The panel contains a number of former astronauts
That is the assessment of an oversight panel that has been monitoring the agency for two years.
Despite the finding, panel members said they had no qualms about Nasa launching shuttle Discovery next month on the agency's first mission since the 2003 Columbia disaster.
"We feel that it is a safe vehicle to fly," said Joseph Cuzzupoli, a member of the oversight panel headed by former astronauts Thomas Stafford and Richard Covey.
Nasa is scheduled to make a decision about Discovery's launch date during a two-day meeting at the Kennedy Space Center, which begins on Wednesday. The agency has targeted the launch for between 13 July and 31 July.
The Stafford-Covey panel determined that Nasa has met or exceeded 12 of the 15 recommendations made by the Columbia Accident Investigation Board (CAIB) for the safe resumption of shuttle flights.
The space agency fell short in three areas, however: eliminating debris from the shuttle external tank; making the orbiter more resilient to debris impacts; and developing an operational heat-shield repair technique that can be used by a shuttle crew in orbit.
The Columbia accident was triggered by a piece of foam insulation that slid off the external fuel tank during lift-off and smashed into the ship's wing. The damage had no effect on the shuttle in orbit, but once the crew attempted to return through the atmosphere for landing, superheated gases lashed into the broken wing.
Within minutes, Columbia was torn apart and seven astronauts aboard the ship were killed.
Since the accident, Nasa's primary focus has been to eliminate debris sources from the shuttle's external tank.
While the foam issue is well understood, the agency recently began identifying the hazards of ice, which can build up on the outside of the tank during fuelling prior to lift-off and then break off during launch.
One point of contention was the CAIB's ruling that Nasa should eliminate all sources of external tank debris - a standard that some oversight panel members said was impossible to attain.

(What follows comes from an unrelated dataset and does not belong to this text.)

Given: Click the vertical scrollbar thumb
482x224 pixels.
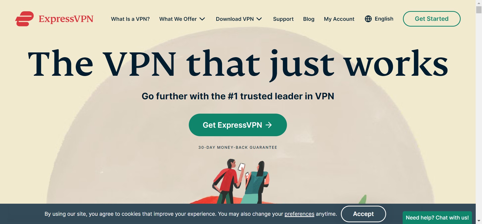Looking at the screenshot, I should click(479, 10).
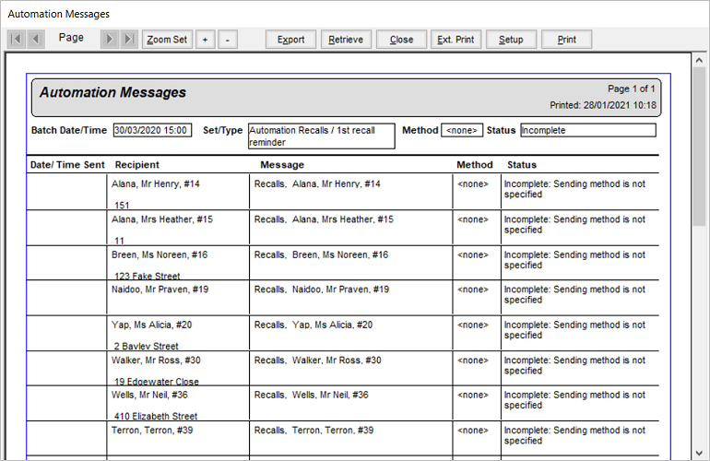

Another reason why Nasa fell short of the meeting the CAIB's intent was because of the president's directive to retire the fleet in 2010, making some improvements, such as safer heat-shield panels, a moot point as they would not be ready much before the fleet would be retired.
"While we're saying they may not have fully met the intent of CAIB, we're also saying they have made significant progress toward reducing the likelihood that any of these bad events will happen," said panel member James Adamson, also a former astronaut.
The panel found Nasa most lacking in the requirement to develop on-orbit repair techniques for the shuttle's heat shield. While five experimental processes will be tested during Discovery's flight, none are considered to be useable in case of a breach in the shuttle's heat shield.
Nasa aims to launch Discovery as early as 13 July
If Discovery was too damaged to return to Earth, the crew would probably be ordered to stay aboard the International Space Station until a rescue mission could be launched.
"They're well on their way to coming up with the capabilities and getting them certified," said panel member and former astronaut Kathryn Thornton.
"It's just that at this time, on this day, I don't think that we can say that they're there."